Dissolving a partnership doesn’t just require an agreement between the partners but also requires compliance with various laws and regulations. For example, some states require notifying government agencies and the local health department before dissolving a partnership. Public notice concerning the dissolution may also be a requirement. A partnership may have contracts or licenses that don’t permit a transfer of control or ownership. Licenses may also need to be renewed following a new application process.
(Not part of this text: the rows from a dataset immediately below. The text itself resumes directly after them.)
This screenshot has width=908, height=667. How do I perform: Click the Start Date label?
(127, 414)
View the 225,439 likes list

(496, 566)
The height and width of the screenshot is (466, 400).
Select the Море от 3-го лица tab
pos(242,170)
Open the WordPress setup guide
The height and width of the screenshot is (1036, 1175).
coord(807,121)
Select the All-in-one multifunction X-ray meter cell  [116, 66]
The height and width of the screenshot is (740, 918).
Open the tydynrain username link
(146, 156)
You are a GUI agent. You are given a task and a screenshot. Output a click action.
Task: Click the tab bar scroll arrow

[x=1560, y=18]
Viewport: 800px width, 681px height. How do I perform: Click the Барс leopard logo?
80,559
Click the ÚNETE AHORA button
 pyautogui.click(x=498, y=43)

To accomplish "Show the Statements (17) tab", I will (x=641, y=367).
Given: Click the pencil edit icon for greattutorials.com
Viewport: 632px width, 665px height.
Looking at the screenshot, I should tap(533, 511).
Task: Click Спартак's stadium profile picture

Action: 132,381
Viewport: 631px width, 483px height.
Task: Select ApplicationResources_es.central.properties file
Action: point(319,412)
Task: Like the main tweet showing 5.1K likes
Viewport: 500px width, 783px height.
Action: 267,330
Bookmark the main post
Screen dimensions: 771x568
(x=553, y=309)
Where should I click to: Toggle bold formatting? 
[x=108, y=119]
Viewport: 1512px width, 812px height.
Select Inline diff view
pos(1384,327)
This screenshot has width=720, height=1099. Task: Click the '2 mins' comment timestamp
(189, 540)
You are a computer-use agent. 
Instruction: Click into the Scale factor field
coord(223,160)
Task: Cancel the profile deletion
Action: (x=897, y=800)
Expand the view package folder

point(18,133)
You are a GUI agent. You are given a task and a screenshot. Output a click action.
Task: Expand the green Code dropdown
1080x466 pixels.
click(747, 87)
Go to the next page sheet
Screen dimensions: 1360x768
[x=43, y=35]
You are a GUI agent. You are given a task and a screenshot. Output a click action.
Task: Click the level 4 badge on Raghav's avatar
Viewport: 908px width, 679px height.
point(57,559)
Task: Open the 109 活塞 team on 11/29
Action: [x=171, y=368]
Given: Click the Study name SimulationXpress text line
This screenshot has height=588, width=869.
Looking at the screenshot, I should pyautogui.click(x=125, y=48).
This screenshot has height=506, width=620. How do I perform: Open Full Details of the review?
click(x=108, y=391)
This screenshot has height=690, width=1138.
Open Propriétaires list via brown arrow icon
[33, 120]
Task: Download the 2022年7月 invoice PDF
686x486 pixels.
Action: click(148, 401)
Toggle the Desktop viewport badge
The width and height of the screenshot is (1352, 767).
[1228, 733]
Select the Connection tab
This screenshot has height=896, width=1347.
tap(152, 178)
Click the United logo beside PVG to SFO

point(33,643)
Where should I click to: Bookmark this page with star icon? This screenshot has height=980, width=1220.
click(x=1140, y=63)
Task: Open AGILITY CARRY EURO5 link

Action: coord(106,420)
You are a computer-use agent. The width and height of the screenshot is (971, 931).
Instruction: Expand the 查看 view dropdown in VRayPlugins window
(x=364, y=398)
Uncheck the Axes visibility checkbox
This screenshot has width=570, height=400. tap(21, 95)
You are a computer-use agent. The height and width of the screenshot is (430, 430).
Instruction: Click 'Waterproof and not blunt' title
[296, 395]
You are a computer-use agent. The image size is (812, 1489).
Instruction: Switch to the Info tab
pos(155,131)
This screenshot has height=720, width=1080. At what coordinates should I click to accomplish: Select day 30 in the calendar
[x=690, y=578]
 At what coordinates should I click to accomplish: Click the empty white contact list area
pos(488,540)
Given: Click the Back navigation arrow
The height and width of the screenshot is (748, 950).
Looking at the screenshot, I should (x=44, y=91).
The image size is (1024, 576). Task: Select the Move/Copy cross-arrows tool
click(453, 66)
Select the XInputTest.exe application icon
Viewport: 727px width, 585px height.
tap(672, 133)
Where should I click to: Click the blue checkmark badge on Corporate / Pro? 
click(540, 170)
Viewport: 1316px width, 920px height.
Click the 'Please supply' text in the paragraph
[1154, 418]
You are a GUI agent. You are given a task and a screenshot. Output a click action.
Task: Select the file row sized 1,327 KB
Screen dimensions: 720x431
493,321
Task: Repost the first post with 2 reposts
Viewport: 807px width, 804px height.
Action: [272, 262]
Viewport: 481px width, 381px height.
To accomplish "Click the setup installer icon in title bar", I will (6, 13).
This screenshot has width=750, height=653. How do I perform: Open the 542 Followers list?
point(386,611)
Partnerships should also consult with an attorney to verify how to dissolve the partnership legally and formally. Partnerships are still subject to many laws regardless of whether it’s doing business as a general partnership or limited liability partnership. This includes laws governing taxes, employment and civil rights. Legal counsel can guide owners on the proper process to dissolve the entire business or just withdraw a member.

Conclusion and Next Steps

We hope this brief overview has provided you with a practical insight into what you need to include when compiling a dissolution of partnership agreement template. Due to each partnership being unique long term partners should talk over terms that are not clear or seem unreasonable. The dissolution agreement will be a very important document which both partners will want their names to be linked to and to affect their finances. It can help avoid deceptively ambiguous terms entering the partnership that would make unwinding it costly. Clarity is important and should be the ultimate goal. Once the dissolution is confirmed and finalized be prepared to advise professional advisers as soon as practicable. A termination will involve a lot of legal , accounting and tax work and it is something that both partners will want to get right. It will also involve quite a few costs so the sooner you do it the less long term impact it will have on your personal finances. Depending on your role in the business you might also be interested in finding out whether it is viable for you to join your former partner’s ongoing business even if it means starting again from scratch.